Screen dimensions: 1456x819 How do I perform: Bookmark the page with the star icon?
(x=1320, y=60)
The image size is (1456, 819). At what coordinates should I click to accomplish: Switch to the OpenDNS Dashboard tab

---

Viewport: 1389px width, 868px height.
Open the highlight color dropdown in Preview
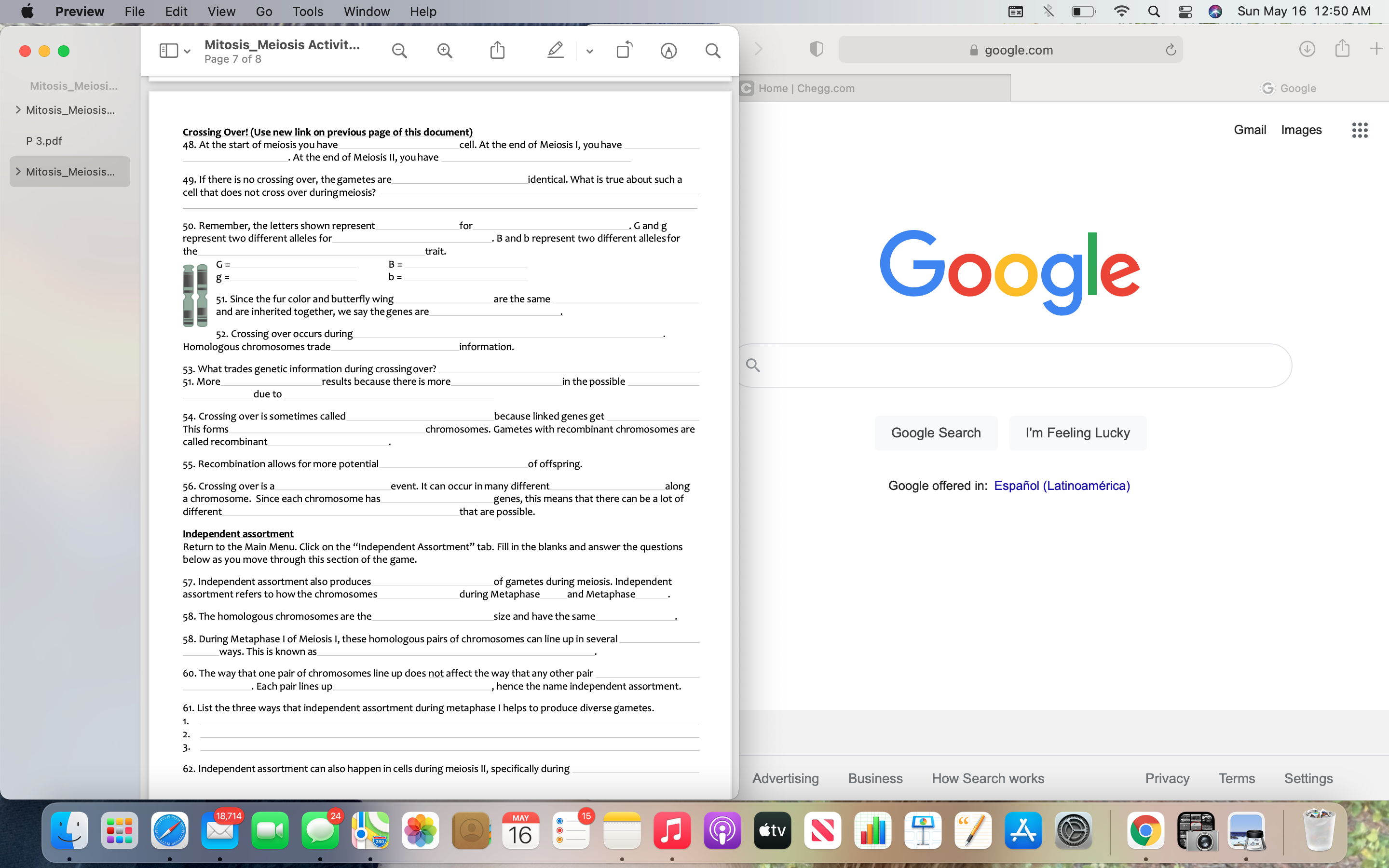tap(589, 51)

== ABOUT THIS TASK ==
Retype, exactly and in full, the lines above from the one containing "Screen dimensions: 1456x819" through the one containing "The image size".

== ANSWER TO THE PROBLEM ==
Screen dimensions: 1456x819 How do I perform: Bookmark the page with the star icon?
(x=1320, y=60)
The image size is (1456, 819). At what coordinates should I click to accomplish: Switch to the OpenDNS Dashboard tab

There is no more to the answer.